Some summarized data is given below if anyone would like to test with:
AAP Sex min max mean sd
1 12d Female 100.97 702.36 444.07389 197.970342
2 12d Male 24.69 1090.15 469.48200 262.893780
3 18d Female 195.01 4204.68 1273.72000 1105.568111
4 18d Male 487.75 4941.30 1452.37937 1232.659688
5 24d Female 248.58 3556.11 1583.09958 925.263382
6 24d Male 556.60 4463.22 1589.50318 973.225661
7 3d Female 4.87 16.93 12.86571 4.197987
8 3d Male 3.23 16.35 8.13000 5.364383
9 6d Female 3.20 37.63 15.07500 11.502331
10 6d Male 4.64 94.93 28.39300 30.671206
回答1:
The basic steps involved are the same whichever graphics package you use:
- Transform the data into the Y scale that you want
- Provide some indication of the break in scale
- Update the y-axis to show the new scale
So an example in ggplot might look like
library(ggplot2)
dput (dat)
#structure(list(AAP = structure(c(1L, 1L, 2L, 2L, 3L, 3L, 4L,
#4L, 5L, 5L), .Label = c("12d", "18d", "24d", "3d", "6d"), class = "factor"),
#Sex = structure(c(1L, 2L, 1L, 2L, 1L, 2L, 1L, 2L, 1L, 2L), .Label = c("Female",
#"Male"), class = "factor"), min = c(100.97, 24.69, 195.01,
#487.75, 248.58, 556.6, 4.87, 3.23, 3.2, 4.64), max = c(702.36,
#1090.15, 4204.68, 4941.3, 3556.11, 4463.22, 16.93, 16.35,
#37.63, 94.93), mean = c(444.07389, 469.482, 1273.72, 1452.37937,
#1583.09958, 1589.50318, 12.86571, 8.13, 15.075, 28.393),
#sd = c(197.970342, 262.89378, 1105.568111, 1232.659688, 925.263382,
#973.225661, 4.197987, 5.364383, 11.502331, 30.671206)), .Names = c("AAP",
#"Sex", "min", "max", "mean", "sd"), class = "data.frame", row.names = c(NA,
#-10L))
#Function to transform data to y positions
trans <- function(x){pmin(x,40) + 0.05*pmax(x-40,0)}
yticks <- c(0, 20, 40, 500, 1000, 1500, 2000)

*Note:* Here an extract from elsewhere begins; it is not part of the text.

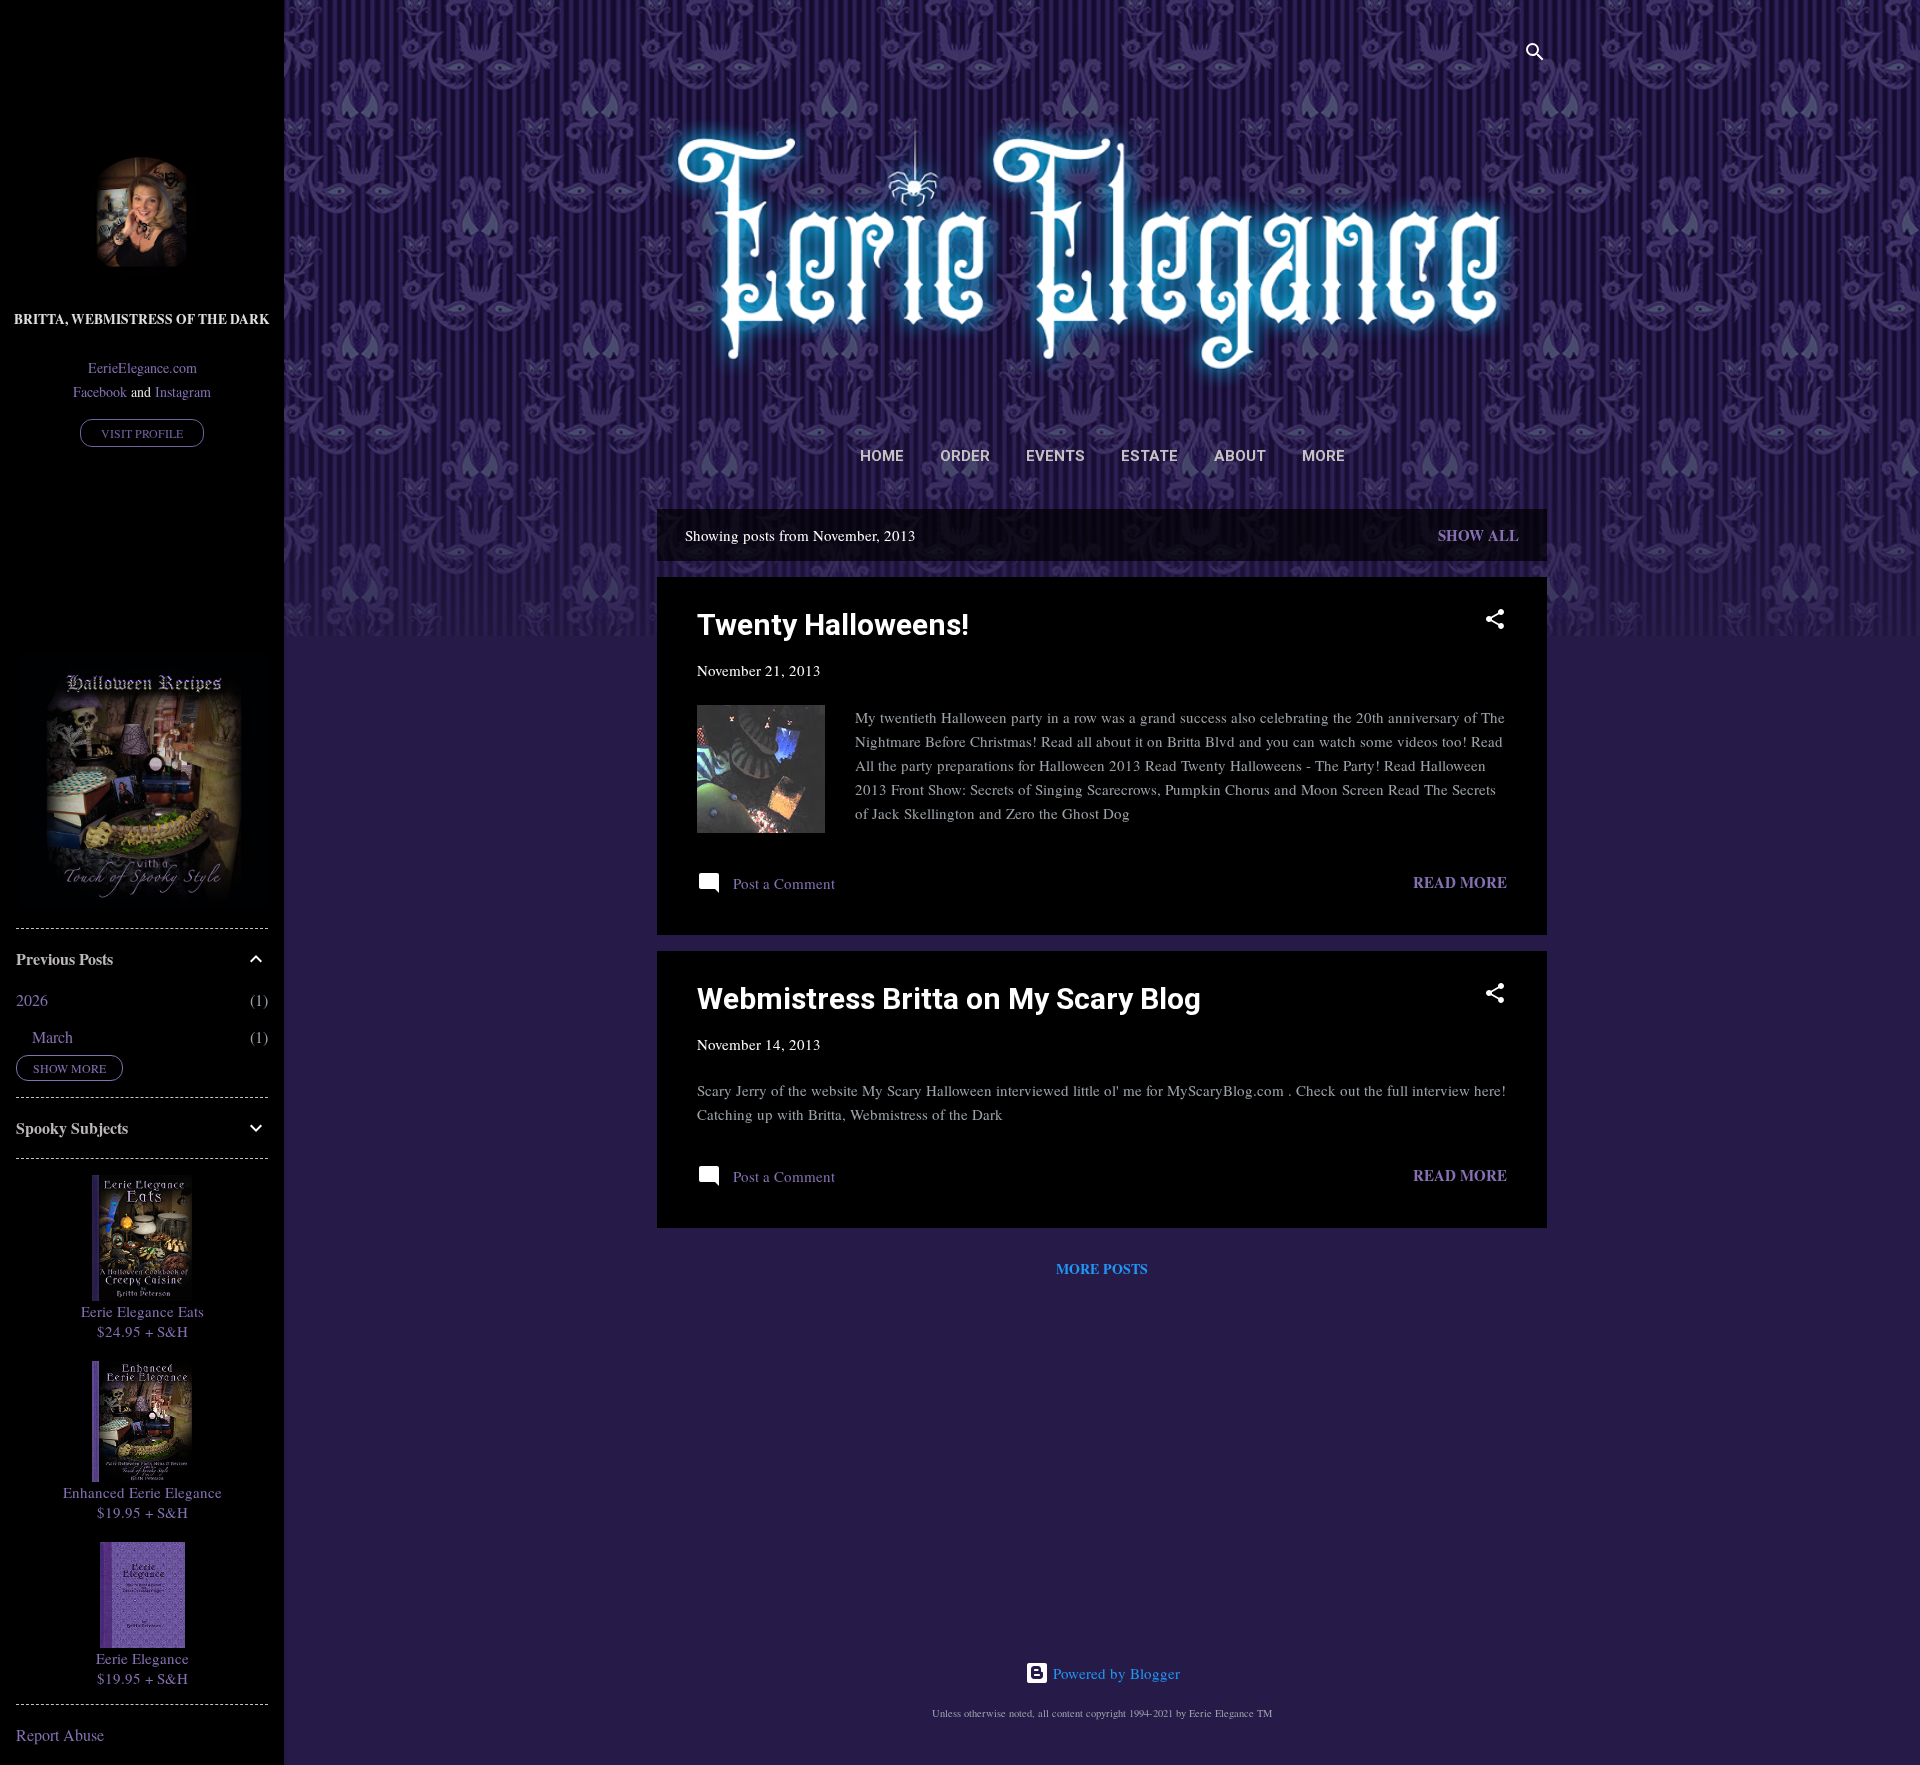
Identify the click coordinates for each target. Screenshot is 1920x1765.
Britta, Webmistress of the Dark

#Transform the data onto the display scale
dat$mean_t <- trans(dat$mean)
dat$sd_up_t <- trans(dat$mean + dat$sd)
dat$sd_low_t <- pmax(trans(dat$mean - dat$sd),1) #
ggplot(data=dat, aes(x=AAP, y=mean_t, group=Sex,fill=Sex)) +
geom_errorbar(aes(ymin=sd_low_t, ymax=sd_up_t),position="dodge") +
geom_col(position="dodge") +
geom_rect(aes(xmin=0, xmax=6, ymin=42, ymax=48), fill="white") +
scale_y_continuous(limits=c(0,NA), breaks=trans(yticks), labels=yticks) +
labs(y="Relative titer of CLas")
Note that I haven't got exactly the same error bars as you're example, and the resulting output would probably not please Hadley Wickham, the author of ggplot2.